In 1912, Austrian-Bohemian writer and poet Rainer Maria Rilke (1875-1926) began to write portions of his famous work, Duino Elegies, while visiting Duino Castle as a guest of the Princess Marie von Thurn und Taxis (born Princess of Hohenlohe). While walking along the cliffs overlooking the Adriatic Sea near the castle, Rilke claimed to hear a voice calling to him speaking the words of the first line, Wer, wenn ich schriee, hörte mich denn aus der Engel Ordnungen? ("Who, if I cried out, would hear me among the hierarchies of angels?") which he quickly wrote in his notebook. Within days, he produced drafts of the first two elegies in the series (of ten) and drafted passages and fragments that would later be incorporated into later elegies—including the opening passage of the tenth elegy.
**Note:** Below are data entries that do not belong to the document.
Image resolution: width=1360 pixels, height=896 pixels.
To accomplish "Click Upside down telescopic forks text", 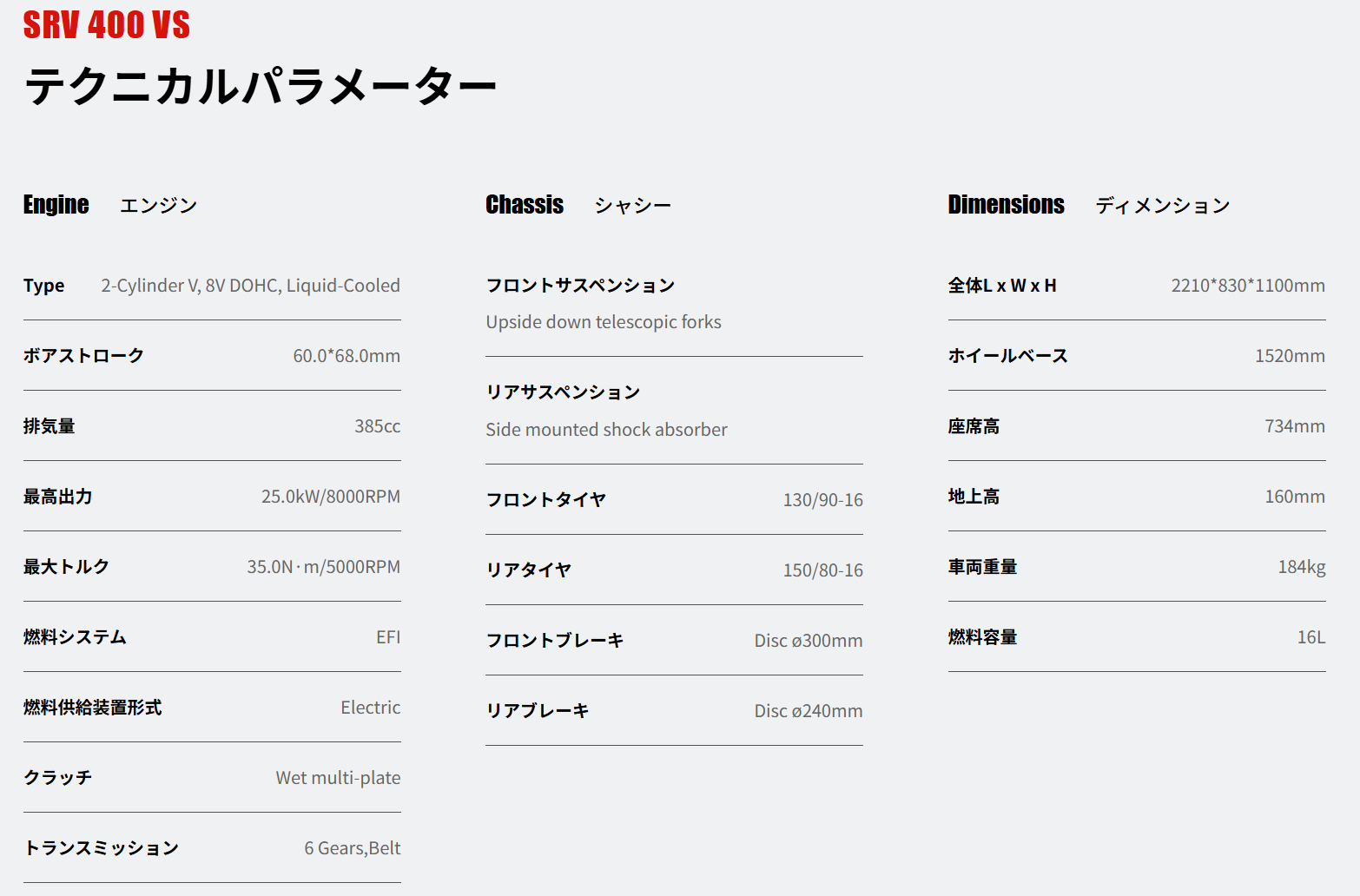I will click(604, 322).
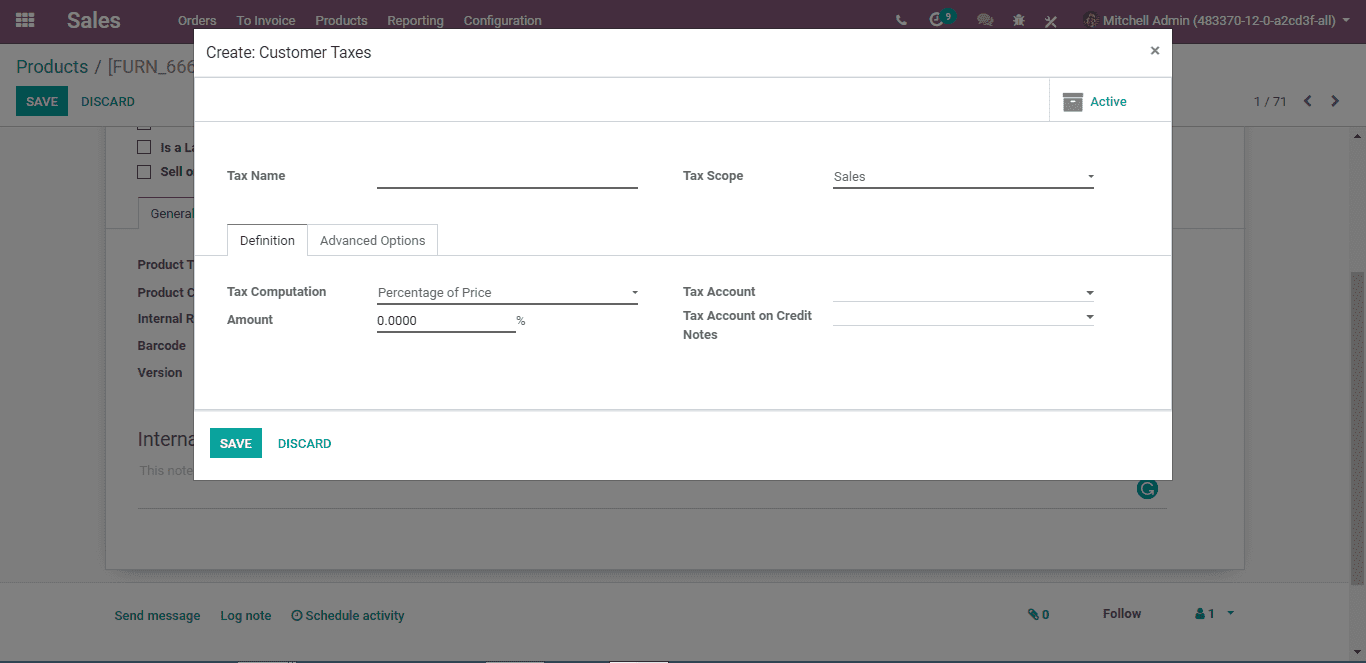Expand the Tax Account dropdown
Viewport: 1366px width, 663px height.
(x=963, y=292)

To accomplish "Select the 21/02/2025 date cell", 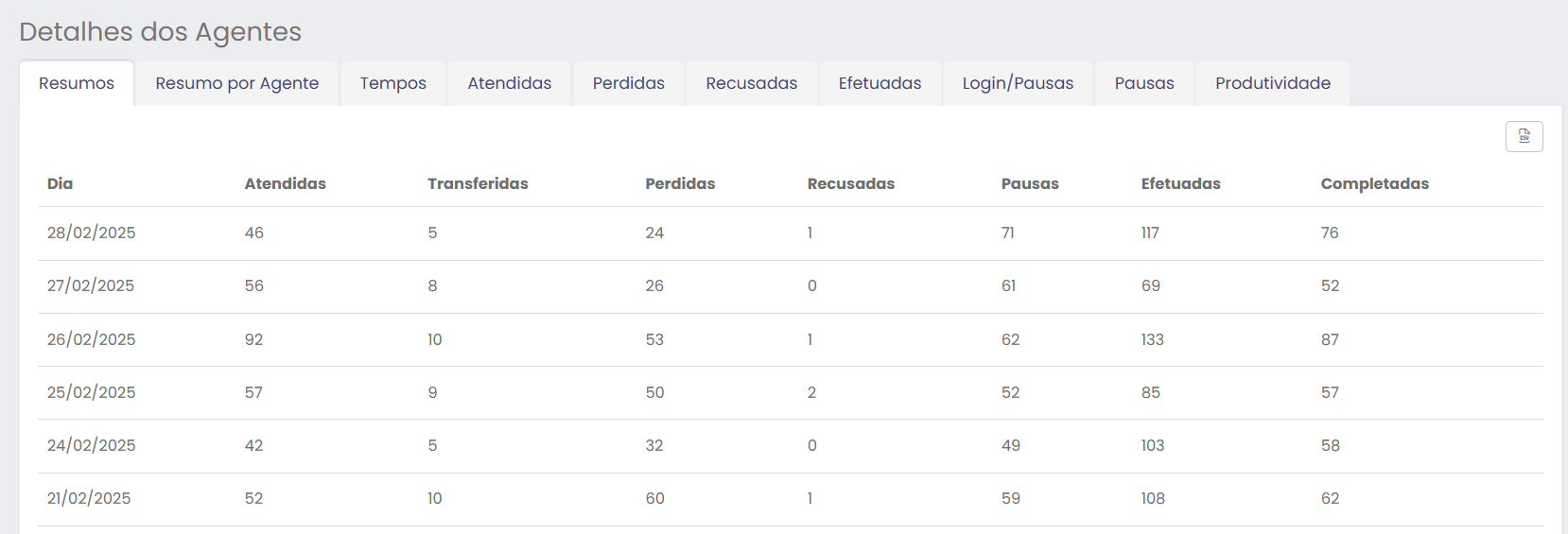I will [89, 498].
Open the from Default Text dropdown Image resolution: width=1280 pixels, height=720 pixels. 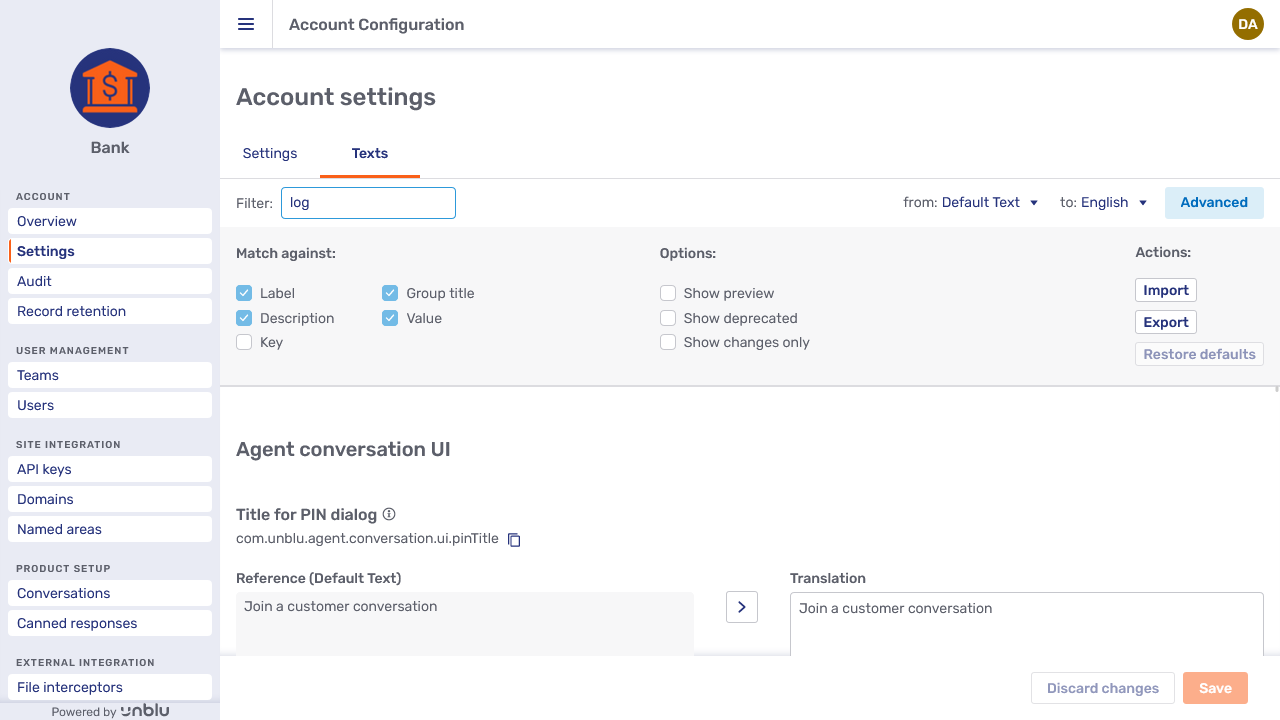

The Duino Elegies are recognized by critics and scholars as his most important work and one of the chief transitional works between the apex of German Romanticism and Modernist poetry. They are ten intensely religious, mystical poems that weigh beauty and existential suffering. The poems employ a rich symbolism of angels and salvation, and are described as a metamorphosis of Rilke's "ontological torment" and an "impassioned monologue about coming to terms with human existence" discussing themes of "the limitations and insufficiency of the human condition and fractured human consciousness ... man's loneliness, the perfection of the angels, life and death, love and lovers, and the task of the poet".

Rilke finished the work in Switzerland after a ten-year period where depression and an existential crisis rendered him unable to continue writing. Upon publication in 1922, Rilke dedicated the work to the Princess, who he esteemed as one of his greatest patrons and closest friends.